Material for this exercise >>

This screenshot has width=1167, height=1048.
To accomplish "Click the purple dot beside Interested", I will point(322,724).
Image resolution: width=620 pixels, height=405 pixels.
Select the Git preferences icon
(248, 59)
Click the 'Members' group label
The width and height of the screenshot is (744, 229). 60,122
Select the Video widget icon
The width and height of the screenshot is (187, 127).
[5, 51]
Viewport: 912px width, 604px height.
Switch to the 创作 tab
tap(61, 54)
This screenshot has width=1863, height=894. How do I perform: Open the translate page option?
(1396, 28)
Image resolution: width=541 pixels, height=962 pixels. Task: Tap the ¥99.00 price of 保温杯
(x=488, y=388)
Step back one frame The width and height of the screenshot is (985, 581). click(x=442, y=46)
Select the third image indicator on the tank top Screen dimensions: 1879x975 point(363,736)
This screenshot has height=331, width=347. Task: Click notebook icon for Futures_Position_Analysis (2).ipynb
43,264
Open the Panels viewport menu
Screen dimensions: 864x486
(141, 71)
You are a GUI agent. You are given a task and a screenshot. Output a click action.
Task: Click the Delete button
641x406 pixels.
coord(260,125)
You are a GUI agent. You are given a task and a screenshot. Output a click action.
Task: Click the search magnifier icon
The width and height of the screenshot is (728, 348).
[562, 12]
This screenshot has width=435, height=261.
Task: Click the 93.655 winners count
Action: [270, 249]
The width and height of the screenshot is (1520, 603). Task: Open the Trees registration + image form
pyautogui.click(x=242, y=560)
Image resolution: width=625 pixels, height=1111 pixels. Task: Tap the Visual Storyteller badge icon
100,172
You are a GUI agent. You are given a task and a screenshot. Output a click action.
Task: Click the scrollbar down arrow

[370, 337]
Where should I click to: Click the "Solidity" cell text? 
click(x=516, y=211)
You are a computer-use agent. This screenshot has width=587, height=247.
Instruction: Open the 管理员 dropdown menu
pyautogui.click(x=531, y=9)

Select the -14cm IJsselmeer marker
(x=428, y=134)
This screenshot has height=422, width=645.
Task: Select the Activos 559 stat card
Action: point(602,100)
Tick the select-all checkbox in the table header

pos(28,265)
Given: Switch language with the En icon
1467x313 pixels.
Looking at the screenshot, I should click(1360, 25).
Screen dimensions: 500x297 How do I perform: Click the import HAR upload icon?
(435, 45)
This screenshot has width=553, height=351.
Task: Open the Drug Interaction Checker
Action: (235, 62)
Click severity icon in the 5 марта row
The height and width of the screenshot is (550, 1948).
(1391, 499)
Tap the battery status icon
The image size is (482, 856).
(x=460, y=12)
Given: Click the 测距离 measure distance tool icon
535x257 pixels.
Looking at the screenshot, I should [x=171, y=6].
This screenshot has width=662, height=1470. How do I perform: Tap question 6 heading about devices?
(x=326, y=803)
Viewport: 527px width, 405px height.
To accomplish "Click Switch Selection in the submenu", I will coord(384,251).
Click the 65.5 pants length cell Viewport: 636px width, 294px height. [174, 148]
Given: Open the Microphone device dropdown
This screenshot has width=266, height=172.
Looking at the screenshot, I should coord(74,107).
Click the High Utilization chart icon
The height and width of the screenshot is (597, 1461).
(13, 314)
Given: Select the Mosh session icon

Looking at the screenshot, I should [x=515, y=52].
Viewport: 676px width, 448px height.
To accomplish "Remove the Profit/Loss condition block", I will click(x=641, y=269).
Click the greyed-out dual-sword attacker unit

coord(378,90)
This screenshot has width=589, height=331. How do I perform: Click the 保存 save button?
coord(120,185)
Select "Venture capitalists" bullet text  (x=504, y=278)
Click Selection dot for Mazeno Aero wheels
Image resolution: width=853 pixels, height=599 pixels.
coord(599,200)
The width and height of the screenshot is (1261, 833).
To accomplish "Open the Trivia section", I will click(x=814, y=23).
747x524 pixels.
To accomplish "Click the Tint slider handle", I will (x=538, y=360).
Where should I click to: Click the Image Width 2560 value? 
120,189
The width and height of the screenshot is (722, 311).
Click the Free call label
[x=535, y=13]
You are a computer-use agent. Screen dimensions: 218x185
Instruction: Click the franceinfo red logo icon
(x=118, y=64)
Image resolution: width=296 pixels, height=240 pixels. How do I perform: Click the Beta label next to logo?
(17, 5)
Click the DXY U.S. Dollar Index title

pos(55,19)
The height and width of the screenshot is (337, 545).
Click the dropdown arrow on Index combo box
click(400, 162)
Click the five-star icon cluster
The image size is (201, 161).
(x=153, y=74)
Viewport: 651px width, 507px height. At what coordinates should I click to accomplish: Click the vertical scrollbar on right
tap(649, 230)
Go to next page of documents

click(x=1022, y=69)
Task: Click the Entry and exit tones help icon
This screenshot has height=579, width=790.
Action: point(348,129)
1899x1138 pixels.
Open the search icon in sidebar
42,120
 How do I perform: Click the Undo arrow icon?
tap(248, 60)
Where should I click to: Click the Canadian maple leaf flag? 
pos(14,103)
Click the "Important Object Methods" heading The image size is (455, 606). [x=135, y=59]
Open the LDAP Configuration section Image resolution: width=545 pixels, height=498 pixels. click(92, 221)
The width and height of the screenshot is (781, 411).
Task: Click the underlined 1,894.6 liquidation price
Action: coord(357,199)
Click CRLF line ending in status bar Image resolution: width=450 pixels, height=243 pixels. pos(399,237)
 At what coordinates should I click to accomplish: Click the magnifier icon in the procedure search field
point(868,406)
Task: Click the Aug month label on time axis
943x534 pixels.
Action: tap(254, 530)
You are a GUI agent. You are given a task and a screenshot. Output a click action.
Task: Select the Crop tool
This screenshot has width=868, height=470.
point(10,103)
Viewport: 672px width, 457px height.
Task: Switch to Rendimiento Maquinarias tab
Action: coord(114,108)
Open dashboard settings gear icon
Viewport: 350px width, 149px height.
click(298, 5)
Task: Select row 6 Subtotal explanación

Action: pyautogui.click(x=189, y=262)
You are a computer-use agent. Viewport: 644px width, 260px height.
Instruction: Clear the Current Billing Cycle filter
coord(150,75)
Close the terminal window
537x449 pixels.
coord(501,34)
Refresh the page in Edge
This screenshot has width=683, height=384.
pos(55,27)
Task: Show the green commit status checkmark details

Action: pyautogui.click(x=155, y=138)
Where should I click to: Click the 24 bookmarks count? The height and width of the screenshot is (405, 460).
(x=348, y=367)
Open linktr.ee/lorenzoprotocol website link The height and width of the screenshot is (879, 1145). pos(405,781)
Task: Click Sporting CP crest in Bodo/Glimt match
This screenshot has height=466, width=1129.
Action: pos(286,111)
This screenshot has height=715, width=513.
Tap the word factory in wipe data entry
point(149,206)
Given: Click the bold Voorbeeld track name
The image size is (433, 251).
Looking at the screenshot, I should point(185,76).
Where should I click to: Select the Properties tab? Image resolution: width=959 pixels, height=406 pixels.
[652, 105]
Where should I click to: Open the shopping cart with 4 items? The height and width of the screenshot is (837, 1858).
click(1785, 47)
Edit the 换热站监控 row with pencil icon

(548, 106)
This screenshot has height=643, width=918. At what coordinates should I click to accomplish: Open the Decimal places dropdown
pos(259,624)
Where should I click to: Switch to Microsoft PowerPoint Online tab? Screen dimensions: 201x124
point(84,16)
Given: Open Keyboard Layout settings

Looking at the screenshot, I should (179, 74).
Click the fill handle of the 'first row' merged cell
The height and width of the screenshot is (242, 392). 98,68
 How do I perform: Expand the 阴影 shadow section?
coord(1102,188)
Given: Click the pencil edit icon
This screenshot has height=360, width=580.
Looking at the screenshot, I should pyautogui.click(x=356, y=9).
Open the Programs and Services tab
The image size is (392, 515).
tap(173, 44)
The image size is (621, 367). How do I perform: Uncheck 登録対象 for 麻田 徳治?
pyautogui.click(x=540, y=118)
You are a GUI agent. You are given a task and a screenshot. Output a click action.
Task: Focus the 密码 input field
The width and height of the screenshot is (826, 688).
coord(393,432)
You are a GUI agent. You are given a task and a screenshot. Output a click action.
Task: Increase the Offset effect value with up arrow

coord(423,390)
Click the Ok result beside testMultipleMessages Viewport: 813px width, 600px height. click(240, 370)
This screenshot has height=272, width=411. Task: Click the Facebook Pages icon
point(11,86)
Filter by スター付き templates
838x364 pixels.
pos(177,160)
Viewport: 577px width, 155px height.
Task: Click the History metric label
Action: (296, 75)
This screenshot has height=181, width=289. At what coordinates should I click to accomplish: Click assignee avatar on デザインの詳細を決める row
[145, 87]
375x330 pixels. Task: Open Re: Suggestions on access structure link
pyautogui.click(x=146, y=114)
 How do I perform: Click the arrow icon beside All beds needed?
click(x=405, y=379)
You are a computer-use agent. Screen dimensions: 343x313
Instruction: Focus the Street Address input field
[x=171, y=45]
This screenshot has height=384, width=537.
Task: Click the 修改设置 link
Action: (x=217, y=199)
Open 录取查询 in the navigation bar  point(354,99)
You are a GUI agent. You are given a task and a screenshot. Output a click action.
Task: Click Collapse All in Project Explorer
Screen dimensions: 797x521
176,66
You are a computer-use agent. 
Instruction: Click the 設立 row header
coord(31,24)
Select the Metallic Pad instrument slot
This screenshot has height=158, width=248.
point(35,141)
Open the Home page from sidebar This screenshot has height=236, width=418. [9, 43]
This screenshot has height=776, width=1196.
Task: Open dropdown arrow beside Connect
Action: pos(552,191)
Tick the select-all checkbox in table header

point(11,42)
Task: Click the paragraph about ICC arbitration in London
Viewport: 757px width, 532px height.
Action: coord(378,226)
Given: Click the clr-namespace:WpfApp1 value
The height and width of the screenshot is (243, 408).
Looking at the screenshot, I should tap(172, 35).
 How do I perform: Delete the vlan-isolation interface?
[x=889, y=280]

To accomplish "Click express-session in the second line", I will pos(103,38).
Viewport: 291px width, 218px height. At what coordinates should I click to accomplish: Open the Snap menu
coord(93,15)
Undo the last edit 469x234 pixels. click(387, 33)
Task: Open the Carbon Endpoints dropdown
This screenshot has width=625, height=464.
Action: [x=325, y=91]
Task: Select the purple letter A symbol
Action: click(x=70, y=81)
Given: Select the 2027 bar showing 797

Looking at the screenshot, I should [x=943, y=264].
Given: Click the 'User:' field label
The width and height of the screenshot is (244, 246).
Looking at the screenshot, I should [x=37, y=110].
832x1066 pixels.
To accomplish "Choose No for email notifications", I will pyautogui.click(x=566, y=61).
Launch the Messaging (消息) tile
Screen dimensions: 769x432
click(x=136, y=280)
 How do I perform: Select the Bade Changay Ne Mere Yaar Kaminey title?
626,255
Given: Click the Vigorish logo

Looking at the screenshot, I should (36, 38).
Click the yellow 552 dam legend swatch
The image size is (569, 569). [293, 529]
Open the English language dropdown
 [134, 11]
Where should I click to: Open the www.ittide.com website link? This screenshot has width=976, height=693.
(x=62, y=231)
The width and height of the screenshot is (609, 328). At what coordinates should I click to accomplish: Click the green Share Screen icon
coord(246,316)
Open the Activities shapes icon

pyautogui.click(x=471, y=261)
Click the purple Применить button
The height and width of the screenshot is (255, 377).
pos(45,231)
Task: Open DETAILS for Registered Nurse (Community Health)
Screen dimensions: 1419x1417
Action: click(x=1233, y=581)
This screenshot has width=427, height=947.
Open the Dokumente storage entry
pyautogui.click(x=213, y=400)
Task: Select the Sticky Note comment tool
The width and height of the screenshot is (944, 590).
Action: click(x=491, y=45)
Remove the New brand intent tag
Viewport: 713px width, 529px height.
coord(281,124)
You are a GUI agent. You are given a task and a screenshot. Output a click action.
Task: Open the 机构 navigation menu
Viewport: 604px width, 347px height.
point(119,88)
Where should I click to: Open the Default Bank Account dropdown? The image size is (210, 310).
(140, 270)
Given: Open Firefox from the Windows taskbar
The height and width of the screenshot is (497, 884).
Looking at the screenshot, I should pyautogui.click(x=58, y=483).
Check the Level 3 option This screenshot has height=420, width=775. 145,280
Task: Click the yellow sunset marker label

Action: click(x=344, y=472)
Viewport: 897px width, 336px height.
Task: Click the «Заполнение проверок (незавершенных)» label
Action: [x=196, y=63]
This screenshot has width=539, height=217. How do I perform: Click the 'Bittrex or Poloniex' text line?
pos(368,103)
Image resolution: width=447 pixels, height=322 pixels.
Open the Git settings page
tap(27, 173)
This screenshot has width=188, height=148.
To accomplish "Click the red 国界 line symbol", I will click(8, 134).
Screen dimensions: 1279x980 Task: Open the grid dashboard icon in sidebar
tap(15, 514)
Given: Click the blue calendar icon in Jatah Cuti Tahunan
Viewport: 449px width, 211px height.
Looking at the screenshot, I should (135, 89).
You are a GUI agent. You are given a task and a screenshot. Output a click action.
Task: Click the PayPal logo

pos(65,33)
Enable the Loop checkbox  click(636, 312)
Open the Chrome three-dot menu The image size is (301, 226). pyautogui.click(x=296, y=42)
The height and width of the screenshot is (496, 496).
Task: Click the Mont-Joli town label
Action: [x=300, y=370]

About this exercise >>
Reproduce exactly the section above that begins at the line containing "Task: Open the 机构 navigation menu" and ends at the line containing "Check the Level", leaving out all other lines.

Result >>
Task: Open the 机构 navigation menu
Viewport: 604px width, 347px height.
point(119,88)
Where should I click to: Open the Default Bank Account dropdown? The image size is (210, 310).
(140, 270)
Given: Open Firefox from the Windows taskbar
The height and width of the screenshot is (497, 884).
Looking at the screenshot, I should pyautogui.click(x=58, y=483).
Check the Level 3 option This screenshot has height=420, width=775. 145,280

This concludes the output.